Шрифт:
Интервал:
Закладка:
Ганин яростно бросился на Блюмкина и заломил ему руку:
— Что сидите?! Сандро, Толя, помогите!
Девицы истерично закричали. Бениславская вцепилась в волосы Блюмкину. Кусиков бросился на помощь Ганину, выхватил у Блюмкина наган. Поясом от халата они связали ему руки за спину, и тот сразу скис.
— Пустите! Я пошутил, наган не заряжен… Развяжите! Ну, больно же руки! — почувствовав чужую силу, Блюмкин сразу протрезвел.
— Ладно, давай развяжу! — пожалел его Есенин.
Гости, спешно одеваясь, стали прощаться с женой Якова.
— Я не знаю, что это с ним? Простите, пожалуйста, нас, — извинялась Нора, вытирая платочком непрерывно текущие слезы. — Трезвый — милейший человек, а выпьет — сами видели.
Сандро, тайком передавая ей наган, прошептал:
— Спрячьте. И учтите, он заряжен! Просто была осечка, — и вышел, прихватив гитару и девиц.
— Боже мой! — ужаснулась Нора. Оглянувшись на мужа, она быстро вышла в спальню, сунула наган в свою шкатулку. — Извините, пожалуйста, — жалко улыбнулась она, вернувшись к гостям. — Так хорошо было, и вот…
— Ничего-ничего! С кем не бывает! Переутомился… Все в порядке, — произнес, прощаясь, бодрым тоном Мариенгоф и исчез за дверью.
Есенин подошел к Норе, поцеловал руку.
— Я заеду завтра. Нам ведь в Кремль с ним. Спасибо, Нора, до свидания. Галя, Катька, поехали!
Девушки, стоя уже в дверях с Наседкиным, вежливо попрощались с хозяйкой.
— До свидания! Спасибо! — Мандельштам поцеловал руку Норе и, не обращая внимания на Блюмкина, вышел следом.

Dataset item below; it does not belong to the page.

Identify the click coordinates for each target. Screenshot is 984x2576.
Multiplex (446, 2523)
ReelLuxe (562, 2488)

Есенин, подождав, когда Ганин наденет пальто, подошел к Блюмкину.
— Дурак ты, Яша, и шутки у тебя дурацкие! Завтра стыдно тебе будет… по себе знаю. До завтра! Проспись! Пошли, Леша!
Когда они были уже в дверях, Блюмкин на прощанье крикнул:
— За мной должок, дорогие имажинисты! Долги я всегда плачу! Ганин, тебе первому! Будь спок!

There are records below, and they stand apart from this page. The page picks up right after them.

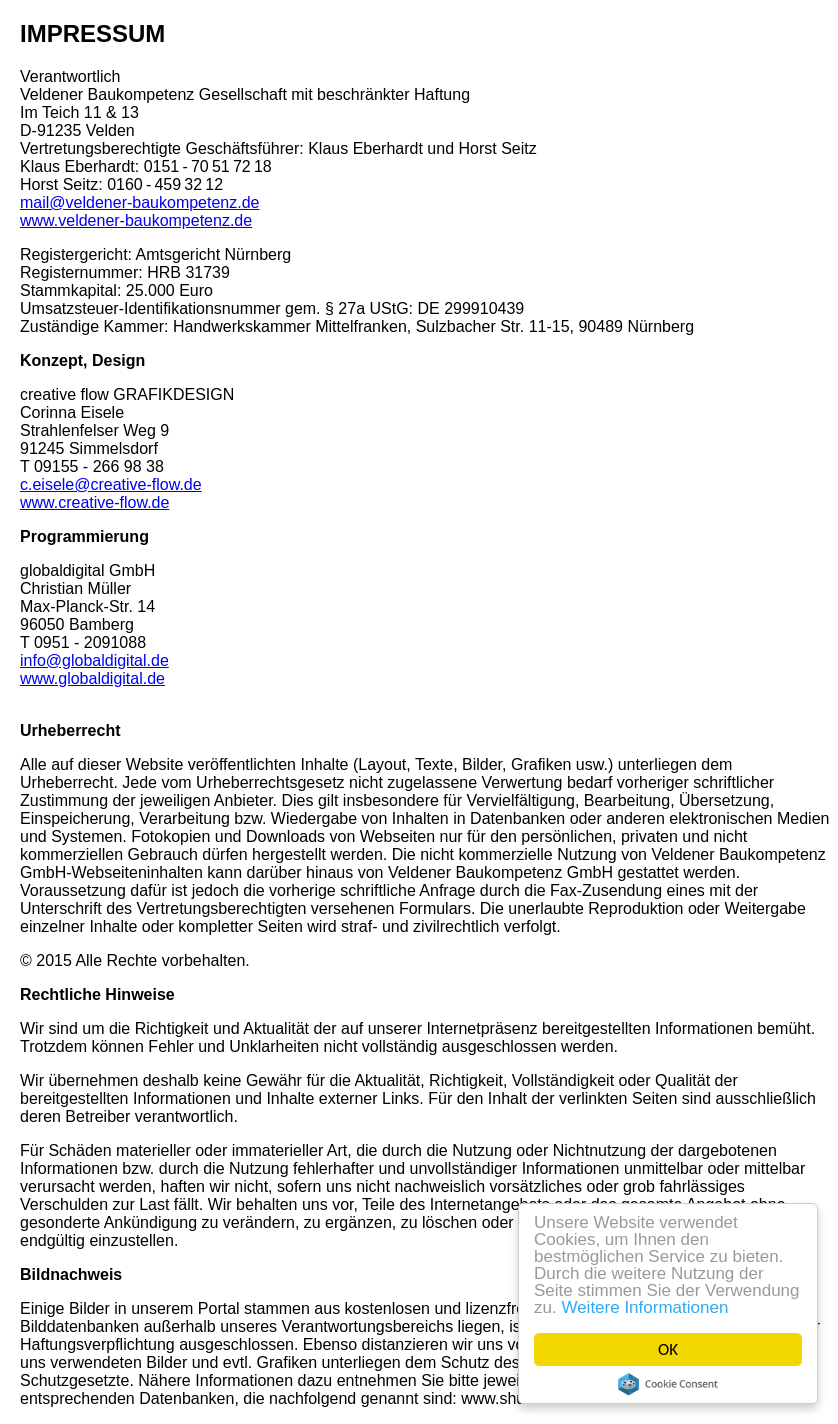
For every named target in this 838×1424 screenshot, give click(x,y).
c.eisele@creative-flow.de (111, 484)
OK (668, 1349)
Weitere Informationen (645, 1307)
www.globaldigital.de (92, 678)
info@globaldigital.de (94, 660)
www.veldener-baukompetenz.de (136, 220)
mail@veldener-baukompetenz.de (139, 202)
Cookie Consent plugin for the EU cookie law (668, 1384)
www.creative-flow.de (94, 502)
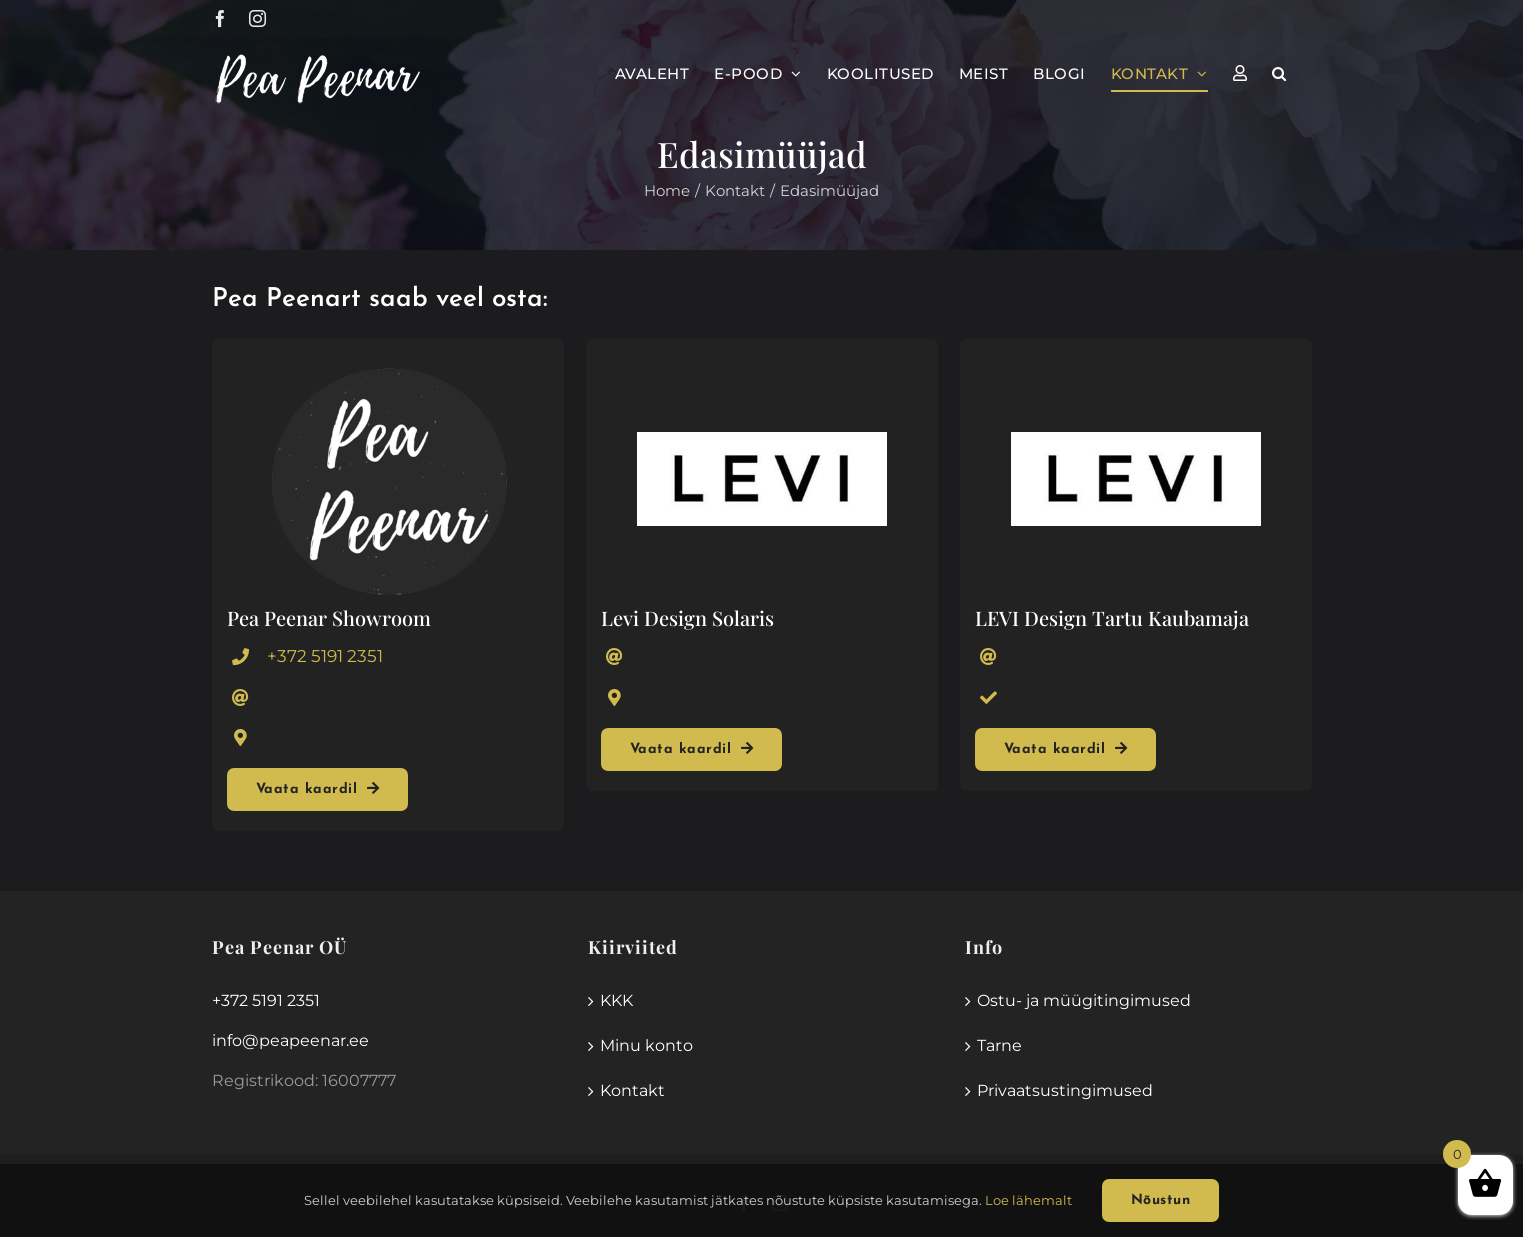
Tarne (999, 1045)
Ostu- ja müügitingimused (1084, 1000)
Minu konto (646, 1045)
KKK (616, 1000)
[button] (1279, 73)
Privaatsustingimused (1065, 1090)
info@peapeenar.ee (290, 1040)
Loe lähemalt (1028, 1200)
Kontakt (632, 1090)
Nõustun (1161, 1200)
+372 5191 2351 (325, 656)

Ганин вернулся и, наклонившись к нему, что-то с веселой усмешкой прошептал, а вслух добавил:
— Понял, морда пьяная! — и вышел вслед за Есениным, аккуратно притворив за собой дверь.
Нора, не желая оставаться вместе с мужем, ушла к себе в спальню.
Оставшись один, Блюмкин, пошатываясь, походил по комнате, поглядел на дверь, прислушался к удаляющимся шагам гостей. Потом достал из стола расстрельные листки и, обмакнув ручку в чернильницу, стал заполнять.
«В ГПУ. Ганин Алексей, 1893 года. Поэт. Большевистскую диктатуру воспринял как геноцид ко всем народам, кроме еврейского.
На основании декрета «О борьбе с антисемитизмом», принятом в 1918 году, прошу назначить Алексею Галину мерой наказания лагерь особого назначения либо высшую меру — расстрел».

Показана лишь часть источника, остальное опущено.